In 1994, Nick Szabo, a legal expert and cryptographer, saw the potential for smart contracts, also known as self-executing contracts, blockchain contracts, or digital contracts. Contracts of this type might be transformed to computer code, saved and duplicated on the system, and overseen by the blockchain’s network of computers. This would also entail ledger feedback, such as transferring money and receiving goods or services.
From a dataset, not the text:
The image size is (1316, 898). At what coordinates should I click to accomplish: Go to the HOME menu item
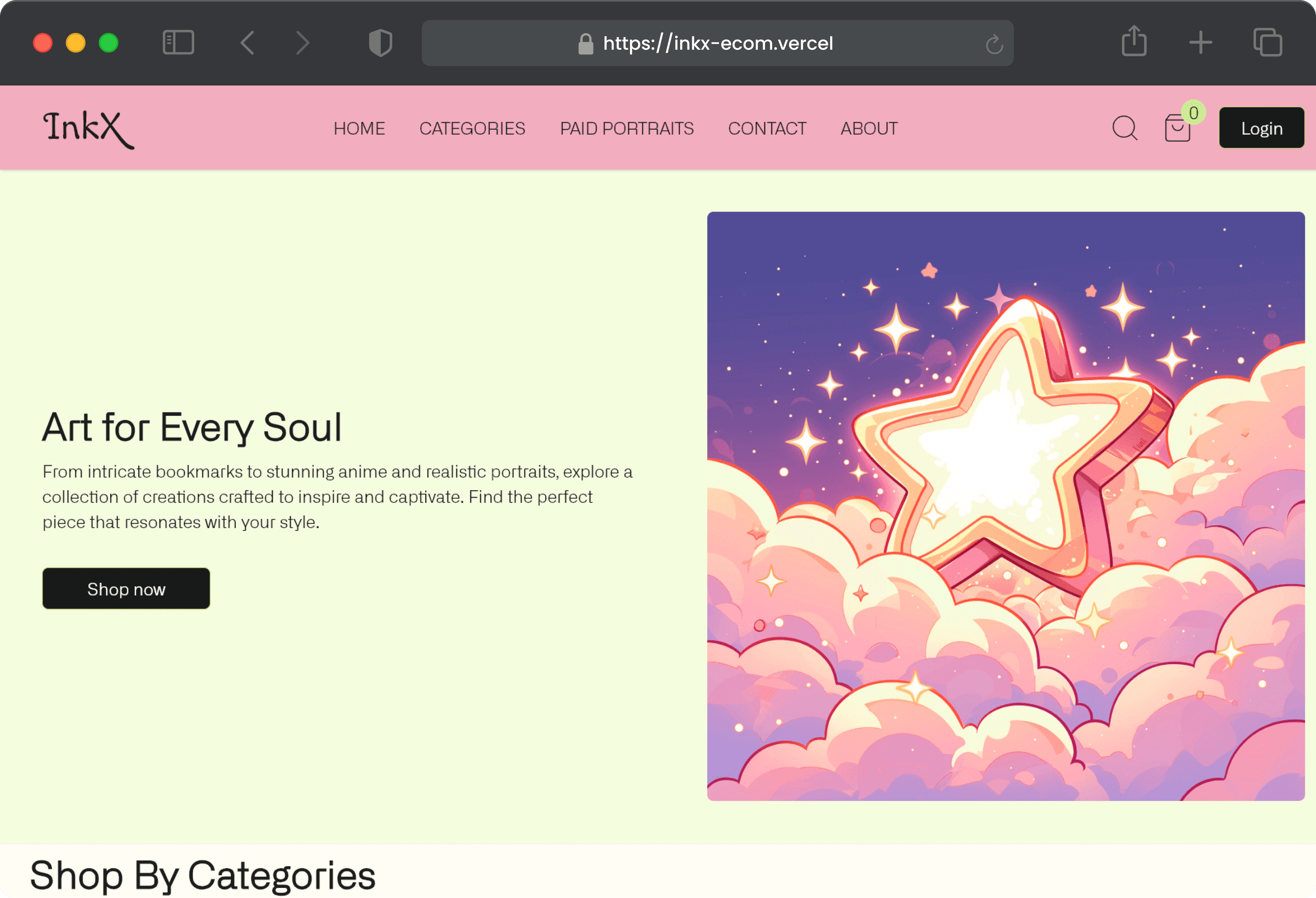(x=359, y=128)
While many people associate smart contracts with code that maintains balances and can transmit multiple transactions via a network, their applications extend beyond this. Apart from Ethereum, smart contracts are not frequently used, and some are doubtful they will ever reach widespread adoption as a method of managing transactions. However, advocates of Ethereum contend it has the potential to become the de facto standard for performing and safeguarding online partnerships. According to Verified Market Research, the Global Smart Contracts Market was worth USD 144.95 million in 2020, being projected to grow to USD 770.52 million by 2028, which entails a 24.55 % compound annual growth rate between 2021 and 2028.
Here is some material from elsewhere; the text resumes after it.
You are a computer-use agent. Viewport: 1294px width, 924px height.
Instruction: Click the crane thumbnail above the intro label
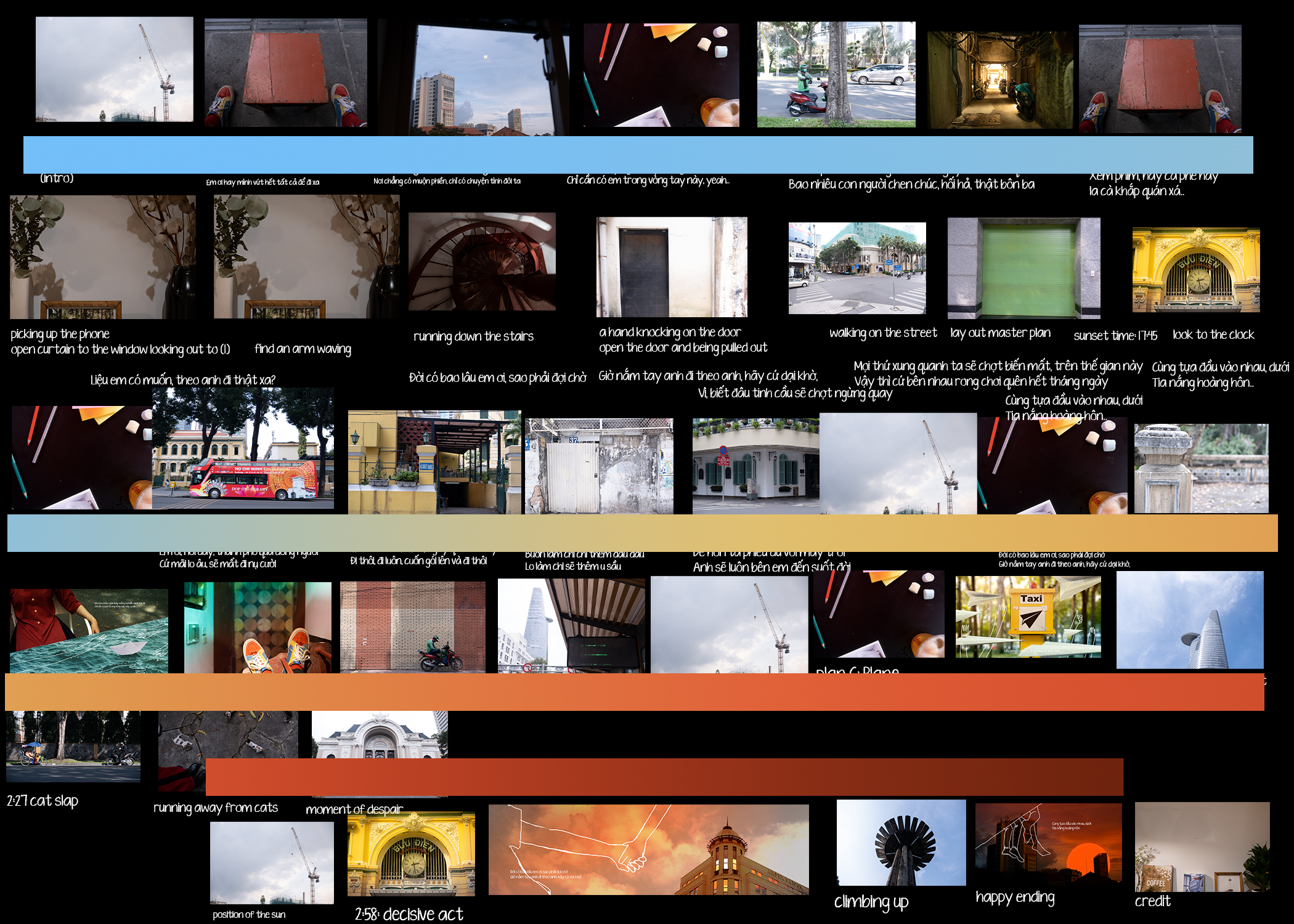[114, 69]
Understanding the Ethereum Smart Contract
With Ethereum being the most popular choice, smart contracts create a wide range and use cases of the initial Bitcoin blockchain. As of January 5th 2021, Ethereum has the second biggest market capitalization with 452$ billion. Simply said, a “smart contract” is a collection of codes (its functions) and data (its state) that is stored on the Ethereum blockchain at a particular address. Data may be queried using functions that vary according to the smart contract’s implementation, such as determining if an account has access to the cash to be transferred
Benefits of the Ethereum Smart Contract
Smart contracts automate activities via computer protocols, resulting in significant time savings in a variety of business procedures. Automated agreements reduce the likelihood of third-party manipulation by removing the obligation for brokers or other intermediaries to certify previously signed legal contracts.
Since blockchain transaction records are encoded, they are very difficult to hack. Additionally, since each record on a distributed ledger is tied to the previous and subsequent entries, hackers would have to manipulate the entire chain to change a single record. Smart contracts on Ethereum are self-executing, immutable contracts encoded in computer code. They are self-contained, precise, and unchangeable. Ethereum is the preferred platform for application development, rather than Bitcoin, due to Bitcoin’s weak scripting capability.
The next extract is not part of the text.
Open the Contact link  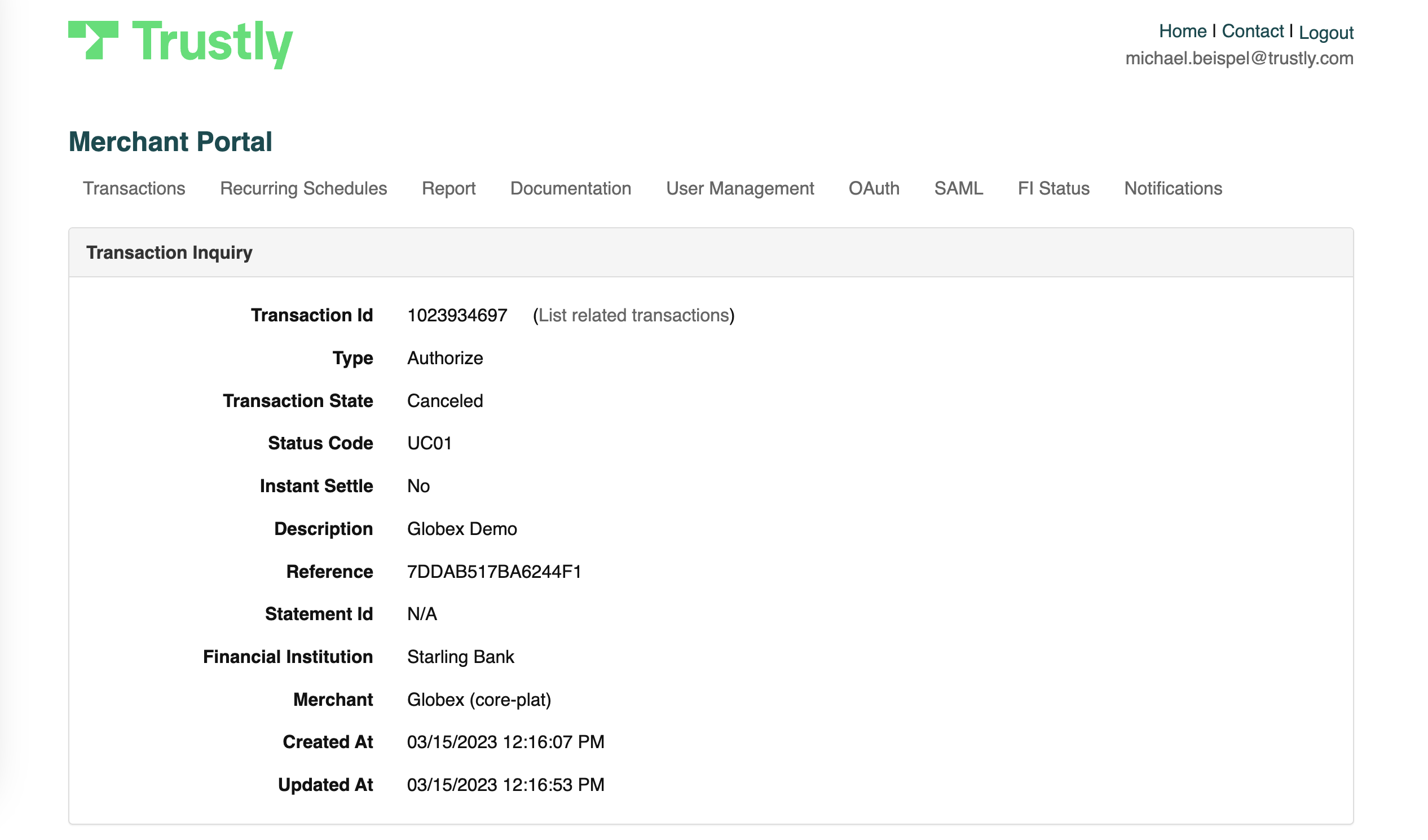tap(1252, 31)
Additionally, the absence of a middleman in smart contracts results in cost savings. Therefor, all relevant parties have total visibility and access to the contract terms and conditions. Because no third party is involved, and because participants exchange encrypted records of transactions, there is no reason to suspect that information has been changed for personal gain. This provides complete transparency for all parties involved. Furthermore, all documents stored on the blockchain are replicated several times, which enables the recovery of originals in the case of data loss. Smart contracts are encrypted, and cryptography ensures the integrity of all papers. Finally, smart contracts minimize mistakes when many forms are manually filled out.
Use cases Ethereum Smart Contract
Ethereum smart contracts offer several advantageous applications in the banking and financial industries. The notion of smart contracts may be used broadly in various contexts, including mortgages, payments, national bonds, and insurance claims, to streamline the process and make transactions more transparent. When a bond is due to mature, for example, if it is written as a smart contract, the money is transferred right away to the bearer’s account without the participation of a third party. This ensures that the process is clear and efficient.
Initial Coin Offerings (ICOs) or Decentralized Initial Coin Offerings (DAICOs)
Under the utilization of an Ethereum smart contract, initial coin offerings (ICOs) or token sales may be made considerably more successful. It improves the selling process by making it more open and equitable. According to Vitalik Butetrin, the DAICO model is a hybrid of the DAO and ICO models. The development team uses the DAICO variable ‘tap’ in conjunction with a DAICO smart contract to create a DAICO model. It begins in ‘contribution mode,’ similar to previous ICO contracts, in which investors were free to give Ether per the ICO’s guidelines.
Among the most exciting real-world applications of smart contracts is their ability to serve as legally enforceable contracts — the type that governs most of today’s commercial interactions. Technology has fueled innovation in the legal business, most recently introducing electronic signatures for legally binding agreements. Smart contracts are another emerging technology in this sector, and may soon be available to parties to legal agreements, possibly reducing the expenses associated with the use of attorneys and other intermediaries.
How Ethereum Smart Contract paves the way for the future
While there is still much space for improvement and innovation, the rapid acceptance of smart contracts demonstrates their intended openness, accountability, and efficiency.